Toffoli nega recurso do MPE e valida candidatura de Adjuto Afonso
O ministro Dias Toffoli rejeitou recurso do MPE contra a candidatura de Adjuto Afonso, que busca a reeleição. A decisão foi baseada em erros de tipo de recurso.

MANAUS — Na última quarta-feira, dia 2 de agosto, o ministro Dias Toffoli negou um recurso especial eleitoral que havia sido apresentado pelo Ministério Público Eleitoral (MPE) ao Tribunal Superior Eleitoral (TSE). O recurso questionava a liberação da candidatura do deputado estadual Adjuto Afonso, que pertence ao União Brasil e busca a reeleição. Atualmente, Adjuto Afonso ocupa a presidência da Assembleia Legislativa do Amazonas.
Toffoli não analisou os argumentos levantados pelo MPE, argumentando que a questão se relaciona à inelegibilidade do candidato, o que exigiria um recurso ordinário. O ministro acolheu a argumentação da Procuradoria-Geral da República (PGR), que apontou um erro grosseiro na escolha do tipo de recurso. Ele destacou que, por não haver dúvida objetiva sobre o recurso apropriado, a interposição de um recurso especial eleitoral, nessa situação, configura um erro inescusável.
No recurso, o MPE solicitou que o TSE reconhecesse a inelegibilidade de Adjuto Afonso, alegando que ele havia realizado doações acima do limite legal ao seu filho, o vereador Diego Afonso, nas eleições de 2020. Em agosto, ao analisar uma ação de impugnação apresentada pelo MPE, o Tribunal Regional Eleitoral do Amazonas (TRE-AM) havia rejeitado as alegações e autorizado Adjuto a participar do pleito.

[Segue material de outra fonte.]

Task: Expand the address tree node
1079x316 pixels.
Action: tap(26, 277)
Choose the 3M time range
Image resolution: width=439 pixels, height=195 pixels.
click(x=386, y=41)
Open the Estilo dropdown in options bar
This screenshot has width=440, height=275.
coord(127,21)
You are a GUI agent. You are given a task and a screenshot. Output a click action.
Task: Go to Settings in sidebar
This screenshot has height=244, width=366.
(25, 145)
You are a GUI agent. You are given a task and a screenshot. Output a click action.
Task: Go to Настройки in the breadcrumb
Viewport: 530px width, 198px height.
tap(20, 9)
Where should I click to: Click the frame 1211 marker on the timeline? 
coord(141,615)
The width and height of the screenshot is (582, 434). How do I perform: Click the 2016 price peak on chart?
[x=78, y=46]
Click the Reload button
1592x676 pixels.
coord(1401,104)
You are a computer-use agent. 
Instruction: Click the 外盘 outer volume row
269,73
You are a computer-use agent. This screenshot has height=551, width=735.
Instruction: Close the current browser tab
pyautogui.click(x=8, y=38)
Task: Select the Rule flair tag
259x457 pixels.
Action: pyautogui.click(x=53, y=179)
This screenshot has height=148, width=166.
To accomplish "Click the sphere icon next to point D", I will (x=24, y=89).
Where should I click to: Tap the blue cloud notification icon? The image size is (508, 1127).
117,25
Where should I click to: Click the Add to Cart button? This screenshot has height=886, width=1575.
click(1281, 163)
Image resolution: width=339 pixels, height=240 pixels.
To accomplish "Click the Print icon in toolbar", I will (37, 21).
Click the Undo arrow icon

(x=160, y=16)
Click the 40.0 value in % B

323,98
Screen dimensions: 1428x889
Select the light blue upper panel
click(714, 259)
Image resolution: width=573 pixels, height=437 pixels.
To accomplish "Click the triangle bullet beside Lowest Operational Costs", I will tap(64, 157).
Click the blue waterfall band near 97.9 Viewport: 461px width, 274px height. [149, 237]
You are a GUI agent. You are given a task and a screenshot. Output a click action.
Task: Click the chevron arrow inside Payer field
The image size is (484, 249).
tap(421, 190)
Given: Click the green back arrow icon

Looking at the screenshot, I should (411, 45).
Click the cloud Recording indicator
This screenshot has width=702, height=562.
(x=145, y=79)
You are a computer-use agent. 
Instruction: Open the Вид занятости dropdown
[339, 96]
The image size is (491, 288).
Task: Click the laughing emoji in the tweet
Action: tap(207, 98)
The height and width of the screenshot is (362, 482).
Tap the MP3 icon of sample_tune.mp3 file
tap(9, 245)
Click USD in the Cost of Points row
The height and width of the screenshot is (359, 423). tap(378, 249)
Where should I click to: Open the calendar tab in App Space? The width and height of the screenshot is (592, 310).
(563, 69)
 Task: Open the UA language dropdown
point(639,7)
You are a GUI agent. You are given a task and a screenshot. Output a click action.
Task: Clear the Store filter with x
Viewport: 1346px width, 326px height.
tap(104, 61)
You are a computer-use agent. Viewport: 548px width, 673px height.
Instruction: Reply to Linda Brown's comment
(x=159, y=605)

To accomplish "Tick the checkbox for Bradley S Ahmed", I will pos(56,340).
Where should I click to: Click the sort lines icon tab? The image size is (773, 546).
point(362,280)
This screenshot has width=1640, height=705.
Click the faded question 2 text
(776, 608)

A desembargadora Nélia Caminha, relatora do caso, afirmou que a doação de R$ 75.000,00 feita por Adjuto Afonso representou apenas 5,16% do total movimentado pela campanha de Diego Afonso. Além disso, ela ressaltou que não ficou comprovado que essa doação irregular tivesse influenciado o resultado das eleições. “O excesso efetivamente ilícito foi de R$ 17.643,90, quantia que corresponde a 5,16% do total de R$ 342.200,00 movimentado na campanha do candidato beneficiário”, declarou Nélia.
O MPE, por sua vez, contestou a decisão do Tribunal, argumentando que a legislação eleitoral não prevê a possibilidade de dividir o valor doado entre uma parte lícita e outra ilícita para avaliar a gravidade da conduta do doador. O Ministério Público enfatizou que a seriedade da conduta deve ser analisada pela comparação entre o valor doado e o limite legal aplicável ao doador, e não pelo confronto entre uma fração do excesso e o orçamento do candidato beneficiário.